▶ WHAT YOU WILL DO: Copy the entries below word for word, from the line containing "Select engine code E5F 710" down to the end of the entries, leaving out the pictures.
....
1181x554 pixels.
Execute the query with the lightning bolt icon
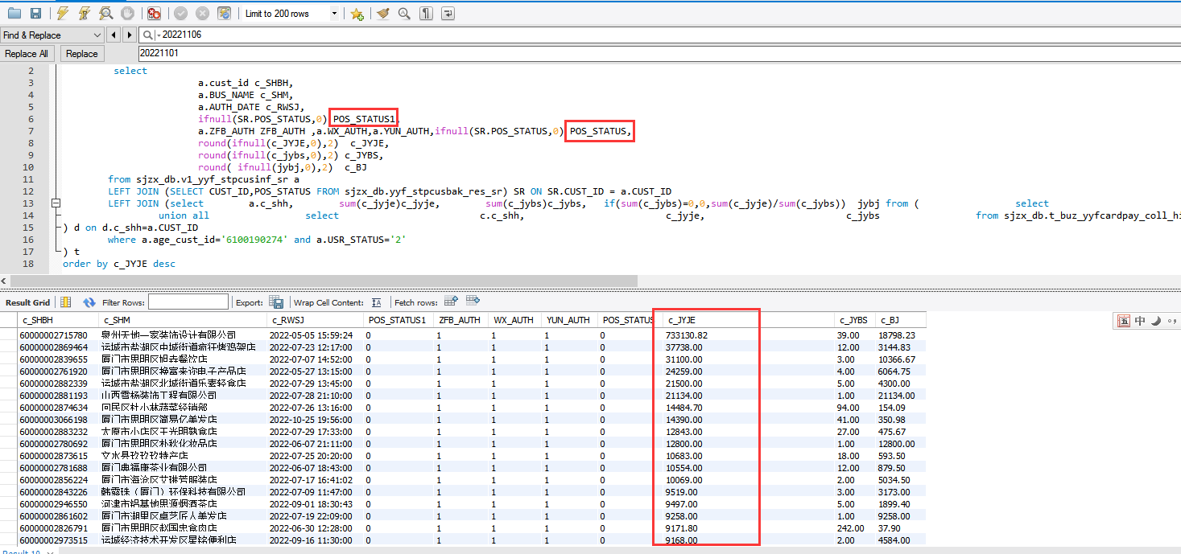pos(64,14)
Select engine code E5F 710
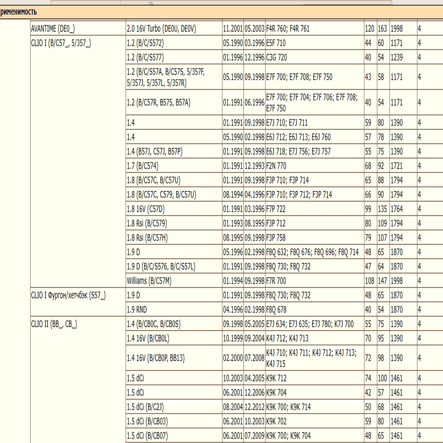The width and height of the screenshot is (443, 443). coord(276,43)
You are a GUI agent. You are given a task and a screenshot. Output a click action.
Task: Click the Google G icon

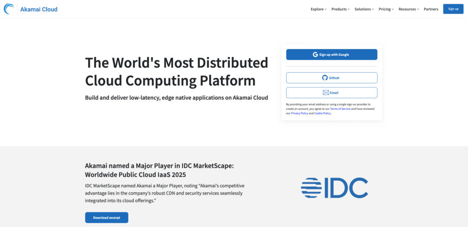pyautogui.click(x=315, y=54)
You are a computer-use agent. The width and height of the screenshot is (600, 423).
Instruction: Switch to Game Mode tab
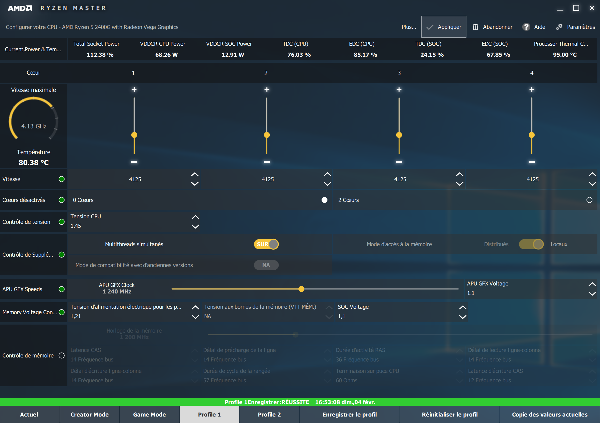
....
▶ RESULT:
Select engine code E5F 710
The width and height of the screenshot is (443, 443). coord(276,43)
You are a GUI agent. You are given a task and a screenshot. Output a click action.
Task: Click the Google G icon

pyautogui.click(x=315, y=54)
You are a computer-use agent. The width and height of the screenshot is (600, 423).
Instruction: Switch to Game Mode tab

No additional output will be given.